* [Extract to read]
— begin —
In 1972, he graduated from the secondary special (English) school number 36 of Krasnodar.

From 1972 to 1974, he was a student of the evening department of the Faculty of Romance and Germanic Philology of the Kuban State University in Krasnodar.

In 1979, he graduated with honors from the Moscow State Institute of International Relations (University) of the Soviet Ministry of Foreign Affairs, with a specialty in international relations. He is a .

From 1979 to 1992, Muradov was in the diplomatic service in Greece. He worked in various positions in the central office and foreign missions of the Soviet and Russian Foreign Ministries.

From 1992 to 1996, he was the Counselor-Minister of the Embassy of Russia in Sofia, Bulgaria.

In 1996, he graduated from the diplomatic courses of the Diplomatic Academy. He has a doctorate in history.

On 18 November 1996, Muradov served as the Russian Ambassador to Cyprus, until 25 October 1999.
— end —
* [Objective 1] According to the biography, what position did he hold from 1992 to 1996?

* [Extracted material]
— begin —
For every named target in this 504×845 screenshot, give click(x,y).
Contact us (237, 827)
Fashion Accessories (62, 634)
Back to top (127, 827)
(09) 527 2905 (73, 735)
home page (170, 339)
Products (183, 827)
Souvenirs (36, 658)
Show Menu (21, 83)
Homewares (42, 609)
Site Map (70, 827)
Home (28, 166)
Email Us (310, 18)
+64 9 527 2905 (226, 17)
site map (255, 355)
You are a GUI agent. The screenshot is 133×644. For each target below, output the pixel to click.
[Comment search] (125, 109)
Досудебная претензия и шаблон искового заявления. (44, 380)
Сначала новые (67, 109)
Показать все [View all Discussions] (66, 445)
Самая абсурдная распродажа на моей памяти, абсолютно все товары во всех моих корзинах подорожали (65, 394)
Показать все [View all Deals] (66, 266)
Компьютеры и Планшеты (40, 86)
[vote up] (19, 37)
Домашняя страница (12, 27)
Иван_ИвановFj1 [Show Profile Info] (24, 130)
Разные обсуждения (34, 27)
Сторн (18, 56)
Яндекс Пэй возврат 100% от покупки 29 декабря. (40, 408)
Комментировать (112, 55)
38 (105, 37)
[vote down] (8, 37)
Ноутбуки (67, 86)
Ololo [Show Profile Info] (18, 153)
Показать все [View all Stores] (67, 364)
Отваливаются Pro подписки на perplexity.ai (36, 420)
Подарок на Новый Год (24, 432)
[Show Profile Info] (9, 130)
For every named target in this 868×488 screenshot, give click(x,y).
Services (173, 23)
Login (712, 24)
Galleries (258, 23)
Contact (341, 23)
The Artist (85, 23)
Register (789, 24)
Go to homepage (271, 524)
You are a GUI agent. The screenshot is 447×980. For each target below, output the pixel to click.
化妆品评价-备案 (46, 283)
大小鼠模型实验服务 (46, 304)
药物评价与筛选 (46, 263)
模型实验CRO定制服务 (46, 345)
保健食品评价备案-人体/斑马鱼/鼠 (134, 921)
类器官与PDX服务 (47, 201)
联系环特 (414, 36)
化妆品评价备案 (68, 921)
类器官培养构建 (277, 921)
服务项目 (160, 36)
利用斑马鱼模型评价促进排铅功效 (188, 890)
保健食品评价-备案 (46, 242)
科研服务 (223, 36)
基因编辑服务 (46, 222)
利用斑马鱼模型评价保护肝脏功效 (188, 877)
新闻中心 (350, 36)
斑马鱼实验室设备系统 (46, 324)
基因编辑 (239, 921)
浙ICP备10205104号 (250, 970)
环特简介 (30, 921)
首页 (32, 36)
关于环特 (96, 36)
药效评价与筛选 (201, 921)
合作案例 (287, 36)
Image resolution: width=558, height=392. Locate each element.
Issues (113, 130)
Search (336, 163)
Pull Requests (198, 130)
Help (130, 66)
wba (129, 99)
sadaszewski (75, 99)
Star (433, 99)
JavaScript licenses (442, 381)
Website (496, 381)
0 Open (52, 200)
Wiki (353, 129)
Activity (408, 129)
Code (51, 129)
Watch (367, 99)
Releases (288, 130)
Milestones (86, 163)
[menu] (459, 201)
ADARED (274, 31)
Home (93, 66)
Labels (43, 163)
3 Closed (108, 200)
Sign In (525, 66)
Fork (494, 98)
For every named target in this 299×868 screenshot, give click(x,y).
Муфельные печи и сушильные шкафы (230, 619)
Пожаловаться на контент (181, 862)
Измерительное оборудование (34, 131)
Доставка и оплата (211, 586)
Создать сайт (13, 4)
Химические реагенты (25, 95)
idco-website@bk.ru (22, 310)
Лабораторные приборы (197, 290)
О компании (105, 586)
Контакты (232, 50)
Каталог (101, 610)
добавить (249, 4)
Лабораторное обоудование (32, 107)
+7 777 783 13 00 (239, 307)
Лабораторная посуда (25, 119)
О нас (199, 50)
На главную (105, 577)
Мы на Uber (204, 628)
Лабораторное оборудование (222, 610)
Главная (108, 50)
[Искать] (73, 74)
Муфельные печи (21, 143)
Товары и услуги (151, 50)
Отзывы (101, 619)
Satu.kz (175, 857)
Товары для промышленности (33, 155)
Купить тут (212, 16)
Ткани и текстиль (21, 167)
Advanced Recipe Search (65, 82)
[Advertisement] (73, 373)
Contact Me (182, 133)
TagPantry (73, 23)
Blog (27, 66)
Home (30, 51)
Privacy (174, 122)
— end —
* [Objective 2] Please rewrite the records from their start through the line containing "Website (496, 381)", with "Show Profile Info" changed to "Open Profile" and everything else kept the same.

* [Reply 1] Counselor-Minister of the Embassy of Russia in Sofia, Bulgaria

* [Reply 2]
For every named target in this 504×845 screenshot, give click(x,y).
Contact us (237, 827)
Fashion Accessories (62, 634)
Back to top (127, 827)
(09) 527 2905 (73, 735)
home page (170, 339)
Products (183, 827)
Souvenirs (36, 658)
Show Menu (21, 83)
Homewares (42, 609)
Site Map (70, 827)
Home (28, 166)
Email Us (310, 18)
+64 9 527 2905 (226, 17)
site map (255, 355)
You are a GUI agent. The screenshot is 133×644. For each target below, output the pixel to click.
[Comment search] (125, 109)
Досудебная претензия и шаблон искового заявления. (44, 380)
Сначала новые (67, 109)
Показать все [View all Discussions] (66, 445)
Самая абсурдная распродажа на моей памяти, абсолютно все товары во всех моих корзинах подорожали (65, 394)
Показать все [View all Deals] (66, 266)
Компьютеры и Планшеты (40, 86)
[vote up] (19, 37)
Домашняя страница (12, 27)
Иван_ИвановFj1 [Open Profile] (24, 130)
Разные обсуждения (34, 27)
Сторн (18, 56)
Яндекс Пэй возврат 100% от покупки 29 декабря. (40, 408)
Комментировать (112, 55)
38 (105, 37)
[vote down] (8, 37)
Ноутбуки (67, 86)
Ololo [Open Profile] (18, 153)
Показать все [View all Stores] (67, 364)
Отваливаются Pro подписки на perplexity.ai (36, 420)
Подарок на Новый Год (24, 432)
[Open Profile] (9, 130)
For every named target in this 868×488 screenshot, give click(x,y).
Services (173, 23)
Login (712, 24)
Galleries (258, 23)
Contact (341, 23)
The Artist (85, 23)
Register (789, 24)
Go to homepage (271, 524)
You are a GUI agent. The screenshot is 447×980. For each target below, output the pixel to click.
化妆品评价-备案 (46, 283)
大小鼠模型实验服务 (46, 304)
药物评价与筛选 (46, 263)
模型实验CRO定制服务 (46, 345)
保健食品评价备案-人体/斑马鱼/鼠 (134, 921)
类器官与PDX服务 (47, 201)
联系环特 (414, 36)
化妆品评价备案 (68, 921)
类器官培养构建 (277, 921)
服务项目 (160, 36)
利用斑马鱼模型评价促进排铅功效 (188, 890)
保健食品评价-备案 (46, 242)
科研服务 (223, 36)
基因编辑服务 (46, 222)
利用斑马鱼模型评价保护肝脏功效 (188, 877)
新闻中心 (350, 36)
斑马鱼实验室设备系统 (46, 324)
基因编辑 (239, 921)
浙ICP备10205104号 (250, 970)
环特简介 (30, 921)
首页 (32, 36)
关于环特 (96, 36)
药效评价与筛选 (201, 921)
合作案例 (287, 36)
Image resolution: width=558, height=392. Locate each element.
Issues (113, 130)
Search (336, 163)
Pull Requests (198, 130)
Help (130, 66)
wba (129, 99)
sadaszewski (75, 99)
Star (433, 99)
JavaScript licenses (442, 381)
Website (496, 381)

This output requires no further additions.